Reproduce every line of the data below word for word, but leave out the pictures.
Entries supplied section start
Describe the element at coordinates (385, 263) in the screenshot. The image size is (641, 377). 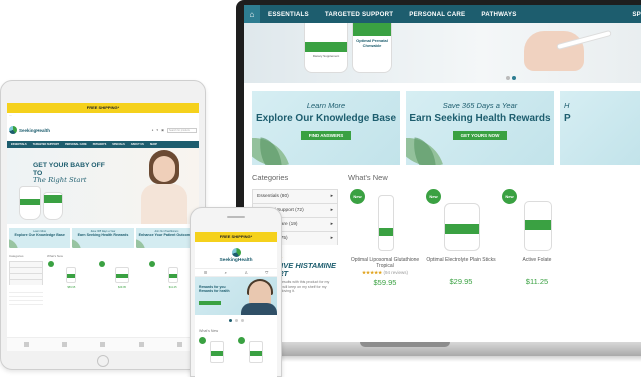
I see `product-name: Optimal Liposomal Glutathione Tropical` at that location.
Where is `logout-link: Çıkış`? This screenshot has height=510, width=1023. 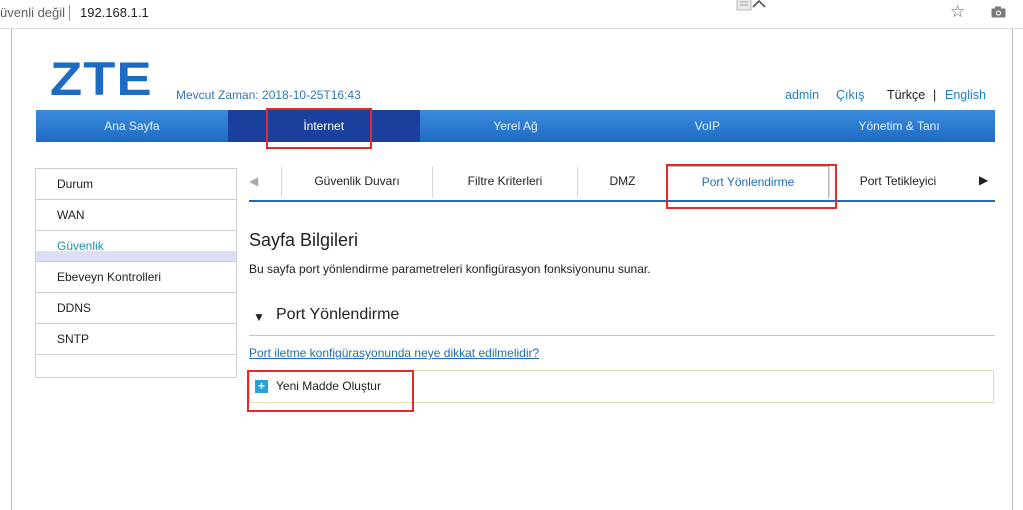
logout-link: Çıkış is located at coordinates (850, 95).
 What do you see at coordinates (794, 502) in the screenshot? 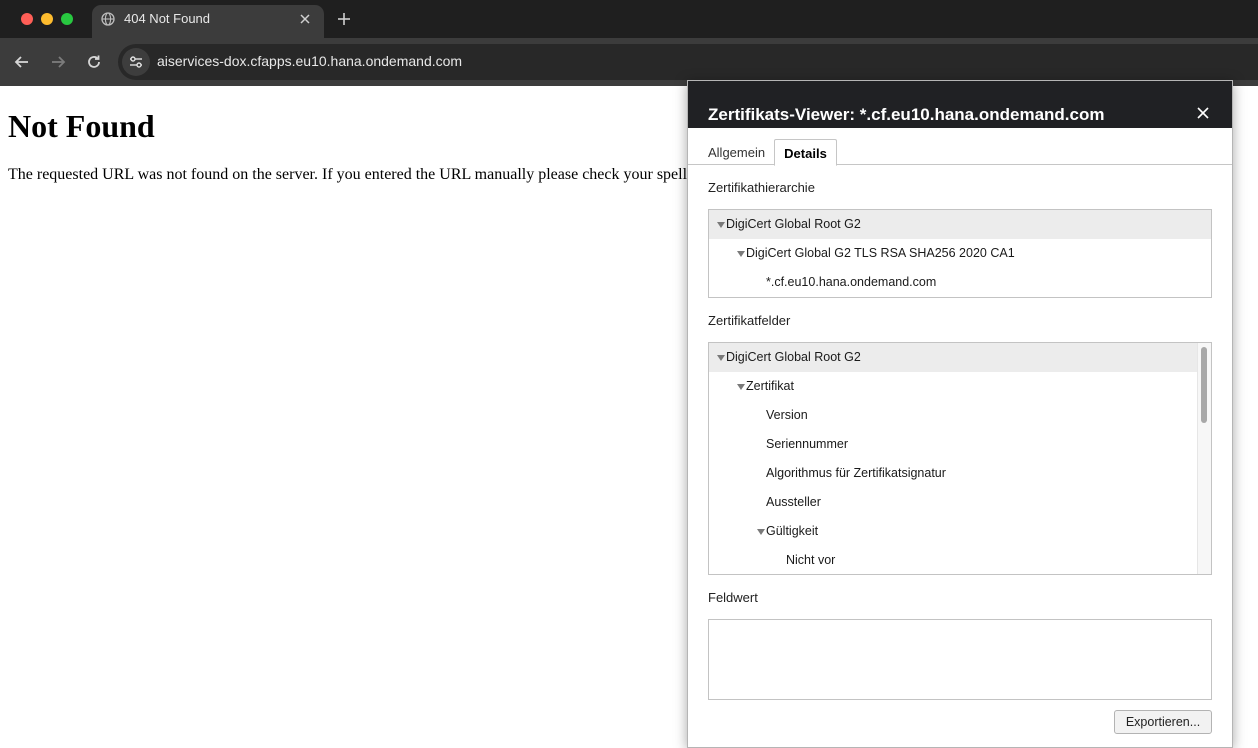
I see `tree-row-label: Aussteller` at bounding box center [794, 502].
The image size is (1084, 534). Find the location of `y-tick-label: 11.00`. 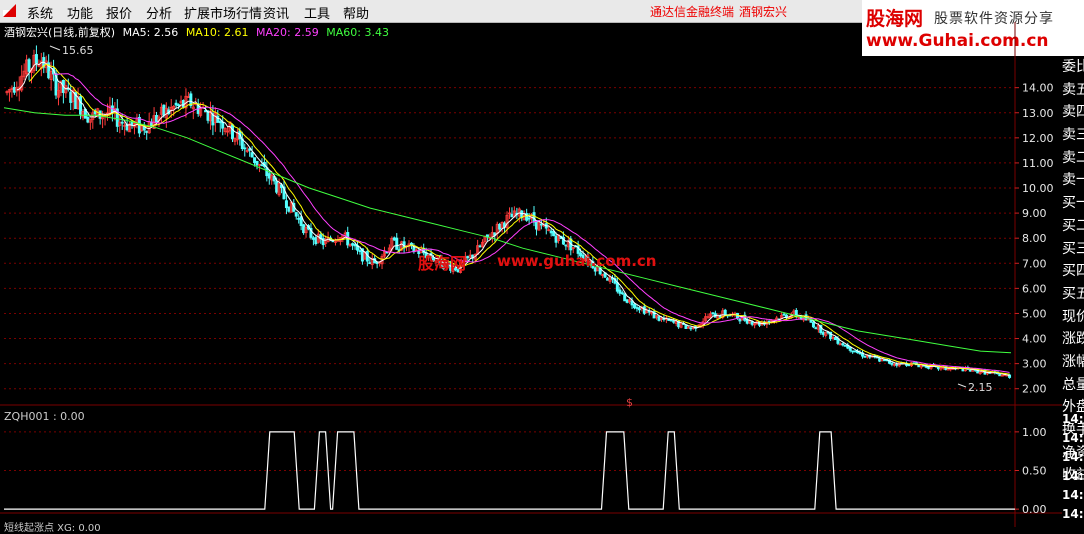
Entries supplied section end
* **Exercise result**:
Describe the element at coordinates (385, 263) in the screenshot. The image size is (641, 377). 
I see `product-name: Optimal Liposomal Glutathione Tropical` at that location.
Where is `logout-link: Çıkış`? This screenshot has height=510, width=1023. 
logout-link: Çıkış is located at coordinates (850, 95).
 What do you see at coordinates (794, 502) in the screenshot? 
I see `tree-row-label: Aussteller` at bounding box center [794, 502].
The image size is (1084, 534). Find the location of `y-tick-label: 11.00`. 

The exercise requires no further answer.